Digital transformation of sales – introduction of a digital selling program.
Social selling is the sales form for the digital age and has become a core competence of every sales organization. On the Internet, there are already countless training offers, tips and further articles, which introduce the use of social selling tools such as Xing or LinkedIn in short webinars. And many companies are already training how to use these tools to help the sales team start the digital selling process.
But in doing so, they often forget to look not only at the tools, but also at sustainable training for sales or sales-related roles embedded in the company, as well as a coordinated digital sales process and suitable content for sales-related initiatives. After all, only when an end-to-end digital sales process is established in harmony with marketing and integrated into an overarching sales strategy will it lead to the desired success. It is therefore important to understand the difference between a tool and a program. Anyone who wants to successfully and sustainably establish and promote social selling as a sales competence in their company therefore needs not only training in new tools, but also a proven training plan that motivates the sales team (gamification) and permanently embeds the new behavior in the sales routine of every employee. Crucial to this are well thought-out strategies, proven tactics and an end-to-end coaching approach to achieve successful results.
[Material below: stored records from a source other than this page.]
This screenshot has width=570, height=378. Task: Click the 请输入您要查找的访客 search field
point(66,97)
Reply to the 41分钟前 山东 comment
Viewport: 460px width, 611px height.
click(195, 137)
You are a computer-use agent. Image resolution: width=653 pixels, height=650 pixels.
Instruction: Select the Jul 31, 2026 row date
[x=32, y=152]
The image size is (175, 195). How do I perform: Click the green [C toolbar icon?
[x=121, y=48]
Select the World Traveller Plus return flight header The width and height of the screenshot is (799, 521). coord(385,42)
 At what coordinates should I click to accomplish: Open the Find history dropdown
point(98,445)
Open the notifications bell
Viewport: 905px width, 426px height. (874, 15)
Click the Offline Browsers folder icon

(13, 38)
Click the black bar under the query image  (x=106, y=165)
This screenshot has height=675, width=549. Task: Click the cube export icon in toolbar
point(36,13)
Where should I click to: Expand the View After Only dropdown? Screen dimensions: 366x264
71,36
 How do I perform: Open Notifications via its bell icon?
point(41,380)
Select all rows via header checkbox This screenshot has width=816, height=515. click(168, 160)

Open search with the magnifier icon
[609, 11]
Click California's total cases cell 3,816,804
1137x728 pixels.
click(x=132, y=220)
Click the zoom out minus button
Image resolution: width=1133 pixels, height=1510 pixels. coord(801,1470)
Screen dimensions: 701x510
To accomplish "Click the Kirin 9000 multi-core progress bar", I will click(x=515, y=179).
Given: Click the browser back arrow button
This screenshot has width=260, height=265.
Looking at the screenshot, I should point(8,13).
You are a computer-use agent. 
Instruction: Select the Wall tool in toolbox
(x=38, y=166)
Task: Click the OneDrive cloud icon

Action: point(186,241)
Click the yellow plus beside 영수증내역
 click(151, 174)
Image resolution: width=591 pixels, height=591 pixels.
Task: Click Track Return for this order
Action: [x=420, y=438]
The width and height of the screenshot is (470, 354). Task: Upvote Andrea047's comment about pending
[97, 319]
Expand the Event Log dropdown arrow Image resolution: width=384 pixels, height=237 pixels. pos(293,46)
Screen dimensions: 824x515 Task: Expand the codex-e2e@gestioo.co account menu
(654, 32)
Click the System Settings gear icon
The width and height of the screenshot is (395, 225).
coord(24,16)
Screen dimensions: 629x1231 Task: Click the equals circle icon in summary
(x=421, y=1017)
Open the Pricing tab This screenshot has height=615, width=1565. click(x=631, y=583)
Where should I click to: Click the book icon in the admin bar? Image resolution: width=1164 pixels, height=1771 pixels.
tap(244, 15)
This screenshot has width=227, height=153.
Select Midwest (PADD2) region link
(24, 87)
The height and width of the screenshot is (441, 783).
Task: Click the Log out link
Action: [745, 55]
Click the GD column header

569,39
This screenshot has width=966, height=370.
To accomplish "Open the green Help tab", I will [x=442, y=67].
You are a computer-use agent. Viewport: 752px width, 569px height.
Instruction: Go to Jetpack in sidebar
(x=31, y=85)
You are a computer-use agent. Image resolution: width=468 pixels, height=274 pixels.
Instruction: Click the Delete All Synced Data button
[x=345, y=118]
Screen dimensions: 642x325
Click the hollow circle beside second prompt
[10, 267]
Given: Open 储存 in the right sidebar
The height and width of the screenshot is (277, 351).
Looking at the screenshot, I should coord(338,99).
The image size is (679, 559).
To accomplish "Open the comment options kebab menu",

7 stumbling blocks to implementing a successful social selling program:
Many organizations have already invested in social selling and, unfortunately, paid enough to learn the hard way – learn what factors influence the successful implementation of a digital sales program.
Define your goals and strategy and anchor the digital sales process in the executive management and all sales-relevant management levels to create a company-wide momentum. Important: communicate this top-down in your company, e.g., with the help of a social selling guide. In addition to the strategy, goals and ideas of the company, this should also include guidelines and assistance in dealing with the new competencies so that your employees receive meaningful “guard rails” on how they can behave when dealing with social media.
2. Management Attention
If the social selling approach is only driven from the bottom up, there is often a lack of commitment and engagement from management to achieve company-wide acceptance of the new approach. Beginning changes do not receive the necessary appreciation and visibility in the company without the necessary attention from management. It is therefore essential that management is also involved in the digital sales process – because only if the boss acts as a role model will employees be motivated to follow.
3. Volunteers first
Use the motivation of employees who are ready to embrace the change in sales and who are willing to make the change – the rest will follow when the successes materialize. In this way, you train committed employees as “lighthouses” to show other employees how easily the new sales competence can be integrated into normal everyday sales activities.
And it’s best to start with a pilot project as a volunteer program that gives you the chance to work with motivated colleagues. A pilot project also gives you the opportunity to adjust assumptions made through real-life experience and tailor them individually to the company or corporate culture, so that they are perfectly positioned when things really get going.
4. Content – Leveraging synergies from many departments
Social selling is difficult to operate from a specialist department alone (silos). Experts write technical articles, which Sales then places in the appropriate context for the customer. Marketing creates content, manages the entire content library along the customer journey, and makes it available to Sales in a timely manner. Your strategy regarding your content is crucial – because social selling doesn’t work without high-quality content that delivers concrete added value to the customer. Always start by researching what type of content your customers engage with, what keywords they use, and how they source information. Integrate your findings into your content strategy, and build your editorial and communications plan afterward.
And don’t start until they already have a rich selection of posts, so it doesn’t remain a one-off flash in the pan for customer communications.
No one wants to feel like they’re constantly being watched and under pressure to learn the new ways of selling on social media – so be sensitive about how you set and review goals to avoid putting your sales team’s motivation at risk. After all, social selling is primarily about building trusting relationships and demonstrating your expertise to expand interactions with existing customers or develop new customer relationships – and that takes time.
6. Build relationships – sales follow
Contrary to the literal translation, social selling is not ostensibly about selling per se. Rather, it is about a longer-term approach to building relationships by providing knowledge and value so that you are on your customer’s radar at the right moment when the need to buy arises.
A successful digital sales program must be embedded throughout the organization. Avoid making your social selling approach a singular training program for your sales force without the necessary involvement of other business units and without the necessary follow-up, nurturing and care – only if you keep at it will the process ensure sustainable success. Coach your sales team on a 1:1 basis, establish a buddy program (fans & followers) if necessary, or a train-the-trainer approach for scaling within the company. And most importantly, make them aware that this is a behavior change that won’t happen overnight.
So, it’s in your hands – Accelerate the digital impact of your sales team, experts and leaders on social media. Engage your employees as ambassadors & social sellers of your company and activate digital sales to build sustainable customer relationships and fill your pipeline.